LinuxQuestions.org (/questions/)
-   Linux - Newbie (https://www.linuxquestions.org/questions/linux-newbie-8/)
-   -   Get only uniq content from a file (https://www.linuxquestions.org/questions/linux-newbie-8/get-only-uniq-content-from-a-file-4175431955/)

shivaa 10-13-2012 12:06 AM

Get only uniq content from a file
 
I have a very large log file, containing more than 5 lac entries of different host IPs. I want to get only unix values out the list of IPs, but uniq command is not helping me.
I used more <logfile> | uniq -u but it still giving me repeated lines in it i.e. same IP addresses are showing repeatedly in the output. So can anybody help in this?
Thanks a lot.

druuna 10-13-2012 02:28 AM

Without knowing what the entries actually look like it will be hard to point you to a working solution.

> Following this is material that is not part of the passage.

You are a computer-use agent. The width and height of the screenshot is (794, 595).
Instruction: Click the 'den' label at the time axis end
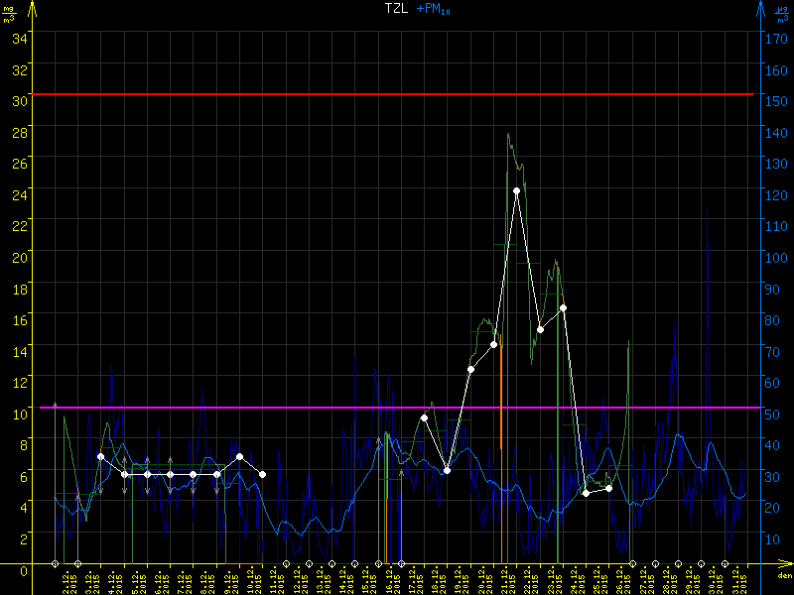coord(784,575)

If using uniq doesn't solve the problem then I have to assume that the lines are not the same. The IP addresses might be, but other info on that line differs. One thing that comes to mind first: Is there a time-stamp present in those lines?

Like I already mentioned; Without more info (what do the lines look like, which entries should be made (in)visible etc) we cannot assist you.

shivaa 10-13-2012 02:54 AM

Quote:

Originally Posted by druuna (Post 4804495)
Without knowing what the entries actually look like it will be hard to point you to a working solution.

If using uniq doesn't solve the problem then I have to assume that the lines are not the same. The IP addresses might be, but other info on that line differs. One thing that comes to mind first: Is there a time-stamp present in those lines?

Like I already mentioned; Without more info (what do the lines look like, which entries should be made (in)visible etc) we cannot assist you.

Suppose, some hosts connect to my server, and my server maintains a log file which records IP address of each host connect to it. Now the situation is that, a host can connect to my server many times and each time server notes it IP address in it's log file. So the task is, though log file contains many entries of same IP, and I want to list of all IPs only once. For example:
10.199.1.2
10.199.1.3
10.199.1.4
10.199.1.5
10.199.1.2
10.199.1.3
10.199.1.1
10.199.1.2
10.199.1.2
10.199.1.1

And I want:
10.199.1.2
10.199.1.3
10.199.1.4
10.199.1.1

But unfortunately, uniq is not helping me. Meanwhile I have got a solution by using sort -u filter. If you know any other way, please suggest.

druuna 10-13-2012 03:11 AM

The reason why uniq doesn't work as expected by you; The following is from the uniq man page:
Quote:

Note: 'uniq' does not detect repeated lines unless they are adjacent.
You may want to sort the input first, or use `sort -u' without `uniq'.
The following would have worked:
Code:

sort logfile | uniq -u
But, as you already figured out, sort can do both and the uniq part isn't needed:
Code:

sort -u logfile

grail 10-13-2012 04:46 AM

Or an awk alternative:
Code:

awk '!_[$0]++' file

shivaa 10-13-2012 08:46 AM

Quote:

Originally Posted by grail (Post 4804549)
Or an awk alternative:
Code:

awk '!_[$0]++' file

Awk is magical, it always works!!
Thanks everyone. It's solved.


All times are GMT -5. The time now is 11:56 PM.